Death, The Threshold to Eternal Life

Righteous Child Artemius of Verkhol

My beloved spiritual children in Christ Our Only True God and Our Only True Savior,


Epistle Lesson: First Epistle of the Holy Apostle Paul to the Thessalonians (1 Thess. 4:3-18)
Priest: Wisdom. Let us attend.

Reader: "Brethren, we would not have you ignorant concerning those who are asleep, that you may not grieve as others do who have no hope. For since we believe that Jesus died and rose again, even so, through Jesus, God will bring with him those who have asleep. For this we declare to you by the word of the Lord, that we who are alive, who are left until the coming of the Lord, shall not precede those who have fallen asleep. For the Lord Himself will descend from heaven with a cry of command, with the Archangel's call, and with the sound of the trumpet of God. And the dead in Christ will rise first; then we who are alive, who are left, shall be caught up together with them in the clouds to meet the Lord in the air, and we shall always be with the Lord. Therefore comfort one another with these words."

Priest: Peace be to you who read. And with your spirit.

• [Stated exercise a]
In the epistle reading, who will rise first when the Lord descends from heaven?
The listing that follows has no connection to the epistle reading.

• [Data excerpts]
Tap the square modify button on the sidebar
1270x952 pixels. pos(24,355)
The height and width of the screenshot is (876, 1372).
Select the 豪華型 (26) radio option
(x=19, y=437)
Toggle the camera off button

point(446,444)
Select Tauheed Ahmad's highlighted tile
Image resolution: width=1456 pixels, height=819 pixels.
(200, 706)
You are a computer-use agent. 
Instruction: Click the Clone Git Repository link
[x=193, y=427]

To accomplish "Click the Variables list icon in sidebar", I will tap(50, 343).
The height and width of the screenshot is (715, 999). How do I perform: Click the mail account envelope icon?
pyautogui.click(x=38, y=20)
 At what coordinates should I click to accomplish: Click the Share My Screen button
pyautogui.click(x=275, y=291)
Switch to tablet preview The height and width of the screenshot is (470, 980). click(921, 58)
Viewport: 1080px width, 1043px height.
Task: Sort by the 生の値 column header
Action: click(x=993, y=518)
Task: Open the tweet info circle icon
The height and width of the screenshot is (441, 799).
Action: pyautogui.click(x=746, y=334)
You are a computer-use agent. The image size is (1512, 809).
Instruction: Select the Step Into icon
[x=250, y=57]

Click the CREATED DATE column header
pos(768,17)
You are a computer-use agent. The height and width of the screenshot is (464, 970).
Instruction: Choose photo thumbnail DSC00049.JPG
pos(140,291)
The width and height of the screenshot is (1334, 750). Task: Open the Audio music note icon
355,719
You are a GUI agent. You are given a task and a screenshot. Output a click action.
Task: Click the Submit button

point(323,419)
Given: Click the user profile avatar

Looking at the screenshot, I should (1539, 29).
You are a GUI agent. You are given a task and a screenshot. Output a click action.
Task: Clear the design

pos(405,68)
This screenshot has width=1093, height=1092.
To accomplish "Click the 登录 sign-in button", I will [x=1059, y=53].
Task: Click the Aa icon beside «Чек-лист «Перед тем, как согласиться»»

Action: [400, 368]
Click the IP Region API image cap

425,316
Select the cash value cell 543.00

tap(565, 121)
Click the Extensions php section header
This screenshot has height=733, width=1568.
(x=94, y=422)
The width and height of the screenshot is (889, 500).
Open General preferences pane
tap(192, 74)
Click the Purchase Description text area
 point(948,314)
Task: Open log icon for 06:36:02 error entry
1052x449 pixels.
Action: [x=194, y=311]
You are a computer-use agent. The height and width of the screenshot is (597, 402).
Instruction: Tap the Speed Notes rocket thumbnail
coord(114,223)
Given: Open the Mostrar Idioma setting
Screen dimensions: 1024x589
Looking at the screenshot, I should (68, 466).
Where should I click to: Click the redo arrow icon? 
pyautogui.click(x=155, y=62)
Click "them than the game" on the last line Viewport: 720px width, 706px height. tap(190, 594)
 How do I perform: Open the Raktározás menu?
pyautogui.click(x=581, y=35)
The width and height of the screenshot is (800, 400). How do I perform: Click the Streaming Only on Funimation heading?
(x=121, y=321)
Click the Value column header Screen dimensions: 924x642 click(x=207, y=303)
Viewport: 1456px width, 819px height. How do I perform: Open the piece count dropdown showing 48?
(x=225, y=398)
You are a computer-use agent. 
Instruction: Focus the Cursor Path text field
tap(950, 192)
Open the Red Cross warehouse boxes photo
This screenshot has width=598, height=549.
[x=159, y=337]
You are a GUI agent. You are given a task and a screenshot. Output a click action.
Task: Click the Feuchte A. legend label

• [Stated exercise b]
Convert the listing above into a Markdown table with columns named Row and Line, covering everything from the line containing "is (597, 402)." down to the line containing "[x=159, y=337]". Leave out any blank lines.

• [Full response a]
The dead in Christ.

• [Full response b]
| Row | Line |
|---|---|
| 1 | You are a computer-use agent. The height and width of the screenshot is (597, 402). |
| 2 | Instruction: Tap the Speed Notes rocket thumbnail |
| 3 | coord(114,223) |
| 4 | Given: Open the Mostrar Idioma setting |
| 5 | Screen dimensions: 1024x589 |
| 6 | Looking at the screenshot, I should (68, 466). |
| 7 | Where should I click to: Click the redo arrow icon?  |
| 8 | pyautogui.click(x=155, y=62) |
| 9 | Click "them than the game" on the last line Viewport: 720px width, 706px height. tap(190, 594) |
| 10 |  How do I perform: Open the Raktározás menu? |
| 11 | pyautogui.click(x=581, y=35) |
| 12 | The width and height of the screenshot is (800, 400). How do I perform: Click the Streaming Only on Funimation heading? |
| 13 | (x=121, y=321) |
| 14 | Click the Value column header Screen dimensions: 924x642 click(x=207, y=303) |
| 15 | Viewport: 1456px width, 819px height. How do I perform: Open the piece count dropdown showing 48? |
| 16 | (x=225, y=398) |
| 17 | You are a computer-use agent.  |
| 18 | Instruction: Focus the Cursor Path text field |
| 19 | tap(950, 192) |
| 20 | Open the Red Cross warehouse boxes photo |
| 21 | This screenshot has width=598, height=549. |
| 22 | [x=159, y=337] |